__ABOUT THIS TASK__.
Using the entries below, write out the line with "Terms of Service (424, 2255)", the line with "Kompostovatelné pytle na odpad BioBag - 10", and every line in between, exactly as each is written.

__EXCERPTED DATA__.
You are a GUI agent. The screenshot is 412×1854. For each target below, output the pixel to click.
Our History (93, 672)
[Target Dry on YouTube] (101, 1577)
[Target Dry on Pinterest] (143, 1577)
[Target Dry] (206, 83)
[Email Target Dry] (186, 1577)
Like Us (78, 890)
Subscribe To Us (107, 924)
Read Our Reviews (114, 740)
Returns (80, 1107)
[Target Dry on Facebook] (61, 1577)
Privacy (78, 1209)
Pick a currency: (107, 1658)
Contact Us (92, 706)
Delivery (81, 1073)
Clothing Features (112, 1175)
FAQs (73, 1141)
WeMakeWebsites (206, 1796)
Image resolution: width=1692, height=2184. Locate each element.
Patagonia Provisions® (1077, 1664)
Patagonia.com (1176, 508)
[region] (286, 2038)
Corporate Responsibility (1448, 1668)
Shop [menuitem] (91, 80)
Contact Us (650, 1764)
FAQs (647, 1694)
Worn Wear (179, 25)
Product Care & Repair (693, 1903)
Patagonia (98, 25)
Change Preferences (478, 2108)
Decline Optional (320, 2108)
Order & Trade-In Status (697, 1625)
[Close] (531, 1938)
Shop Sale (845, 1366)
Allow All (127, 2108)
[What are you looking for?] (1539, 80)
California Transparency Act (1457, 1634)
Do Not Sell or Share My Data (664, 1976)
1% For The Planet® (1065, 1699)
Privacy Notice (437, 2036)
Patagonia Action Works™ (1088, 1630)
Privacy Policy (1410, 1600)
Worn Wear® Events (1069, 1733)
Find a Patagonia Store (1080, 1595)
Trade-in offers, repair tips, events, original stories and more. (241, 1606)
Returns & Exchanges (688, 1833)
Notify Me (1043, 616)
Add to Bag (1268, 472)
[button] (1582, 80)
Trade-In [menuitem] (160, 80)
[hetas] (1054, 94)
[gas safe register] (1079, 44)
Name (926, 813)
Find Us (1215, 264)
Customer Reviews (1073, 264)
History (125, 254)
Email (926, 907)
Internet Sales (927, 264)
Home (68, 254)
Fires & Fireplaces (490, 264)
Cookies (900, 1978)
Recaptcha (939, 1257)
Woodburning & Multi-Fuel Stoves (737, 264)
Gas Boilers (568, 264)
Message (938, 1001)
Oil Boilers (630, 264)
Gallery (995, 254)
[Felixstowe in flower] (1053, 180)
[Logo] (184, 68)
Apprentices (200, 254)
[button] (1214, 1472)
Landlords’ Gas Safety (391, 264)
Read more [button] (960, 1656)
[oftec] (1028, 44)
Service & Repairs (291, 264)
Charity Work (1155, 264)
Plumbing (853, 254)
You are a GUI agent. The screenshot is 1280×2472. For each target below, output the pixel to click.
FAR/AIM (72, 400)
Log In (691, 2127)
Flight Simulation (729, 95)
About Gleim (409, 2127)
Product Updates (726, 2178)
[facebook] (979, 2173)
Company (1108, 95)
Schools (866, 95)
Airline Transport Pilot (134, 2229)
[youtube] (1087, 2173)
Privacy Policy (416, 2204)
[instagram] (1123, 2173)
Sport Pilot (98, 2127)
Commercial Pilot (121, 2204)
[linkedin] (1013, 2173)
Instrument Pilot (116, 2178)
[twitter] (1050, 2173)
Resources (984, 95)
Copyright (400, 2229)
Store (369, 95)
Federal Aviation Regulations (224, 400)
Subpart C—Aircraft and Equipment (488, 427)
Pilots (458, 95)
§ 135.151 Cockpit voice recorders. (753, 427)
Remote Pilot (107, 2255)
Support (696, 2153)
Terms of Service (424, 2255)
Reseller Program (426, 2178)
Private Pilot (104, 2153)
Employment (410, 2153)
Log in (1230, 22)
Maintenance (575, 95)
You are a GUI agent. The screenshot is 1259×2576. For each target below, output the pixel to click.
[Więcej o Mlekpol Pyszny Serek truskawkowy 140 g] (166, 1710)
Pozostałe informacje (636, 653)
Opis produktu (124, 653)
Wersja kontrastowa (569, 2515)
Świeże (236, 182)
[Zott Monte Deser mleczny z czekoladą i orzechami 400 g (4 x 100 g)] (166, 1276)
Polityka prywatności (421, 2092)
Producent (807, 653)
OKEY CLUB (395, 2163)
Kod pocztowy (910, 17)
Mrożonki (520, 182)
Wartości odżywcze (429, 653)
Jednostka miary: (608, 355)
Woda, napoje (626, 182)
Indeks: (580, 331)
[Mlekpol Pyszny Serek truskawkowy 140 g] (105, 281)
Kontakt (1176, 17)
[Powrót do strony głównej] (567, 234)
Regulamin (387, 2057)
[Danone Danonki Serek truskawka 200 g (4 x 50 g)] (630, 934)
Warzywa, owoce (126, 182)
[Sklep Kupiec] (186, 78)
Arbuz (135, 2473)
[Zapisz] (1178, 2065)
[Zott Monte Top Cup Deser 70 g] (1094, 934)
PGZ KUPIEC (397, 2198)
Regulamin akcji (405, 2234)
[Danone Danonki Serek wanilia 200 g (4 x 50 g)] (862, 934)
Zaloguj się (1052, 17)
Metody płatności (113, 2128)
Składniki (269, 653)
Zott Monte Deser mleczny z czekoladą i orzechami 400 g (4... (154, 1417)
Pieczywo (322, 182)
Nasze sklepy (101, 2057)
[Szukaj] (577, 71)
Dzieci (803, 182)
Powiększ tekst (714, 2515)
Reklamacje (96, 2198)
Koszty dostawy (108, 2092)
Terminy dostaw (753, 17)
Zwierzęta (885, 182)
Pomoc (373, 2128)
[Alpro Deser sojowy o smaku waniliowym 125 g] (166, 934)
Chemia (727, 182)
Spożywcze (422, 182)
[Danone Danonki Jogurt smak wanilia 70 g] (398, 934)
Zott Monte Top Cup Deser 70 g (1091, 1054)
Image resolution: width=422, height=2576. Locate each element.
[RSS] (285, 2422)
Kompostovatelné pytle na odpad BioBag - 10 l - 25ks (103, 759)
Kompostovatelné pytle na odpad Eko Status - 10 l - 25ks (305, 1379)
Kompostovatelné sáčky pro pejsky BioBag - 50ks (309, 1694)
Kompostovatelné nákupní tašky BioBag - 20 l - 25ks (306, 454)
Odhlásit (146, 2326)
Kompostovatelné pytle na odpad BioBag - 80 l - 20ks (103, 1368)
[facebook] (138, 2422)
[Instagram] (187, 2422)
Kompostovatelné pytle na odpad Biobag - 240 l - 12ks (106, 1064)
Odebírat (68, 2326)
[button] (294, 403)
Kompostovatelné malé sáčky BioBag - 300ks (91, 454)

__SOLUTION FOR THIS PROBLEM__.
Terms of Service (424, 2255)
Reseller Program (426, 2178)
Private Pilot (104, 2153)
Employment (410, 2153)
Log in (1230, 22)
Maintenance (575, 95)
You are a GUI agent. The screenshot is 1259×2576. For each target below, output the pixel to click.
[Więcej o Mlekpol Pyszny Serek truskawkowy 140 g] (166, 1710)
Pozostałe informacje (636, 653)
Opis produktu (124, 653)
Wersja kontrastowa (569, 2515)
Świeże (236, 182)
[Zott Monte Deser mleczny z czekoladą i orzechami 400 g (4 x 100 g)] (166, 1276)
Polityka prywatności (421, 2092)
Producent (807, 653)
OKEY CLUB (395, 2163)
Kod pocztowy (910, 17)
Mrożonki (520, 182)
Wartości odżywcze (429, 653)
Jednostka miary: (608, 355)
Woda, napoje (626, 182)
Indeks: (580, 331)
[Mlekpol Pyszny Serek truskawkowy 140 g] (105, 281)
Kontakt (1176, 17)
[Powrót do strony głównej] (567, 234)
Regulamin (387, 2057)
[Danone Danonki Serek truskawka 200 g (4 x 50 g)] (630, 934)
Warzywa, owoce (126, 182)
[Sklep Kupiec] (186, 78)
Arbuz (135, 2473)
[Zapisz] (1178, 2065)
[Zott Monte Top Cup Deser 70 g] (1094, 934)
PGZ KUPIEC (397, 2198)
Regulamin akcji (405, 2234)
[Danone Danonki Serek wanilia 200 g (4 x 50 g)] (862, 934)
Zaloguj się (1052, 17)
Metody płatności (113, 2128)
Składniki (269, 653)
Zott Monte Deser mleczny z czekoladą i orzechami 400 g (4... (154, 1417)
Pieczywo (322, 182)
Nasze sklepy (101, 2057)
[Szukaj] (577, 71)
Dzieci (803, 182)
Powiększ tekst (714, 2515)
Reklamacje (96, 2198)
Koszty dostawy (108, 2092)
Terminy dostaw (753, 17)
Zwierzęta (885, 182)
Pomoc (373, 2128)
[Alpro Deser sojowy o smaku waniliowym 125 g] (166, 934)
Chemia (727, 182)
Spożywcze (422, 182)
[Danone Danonki Jogurt smak wanilia 70 g] (398, 934)
Zott Monte Top Cup Deser 70 g (1091, 1054)
Image resolution: width=422, height=2576. Locate each element.
[RSS] (285, 2422)
Kompostovatelné pytle na odpad BioBag - 10 l - 25ks (103, 759)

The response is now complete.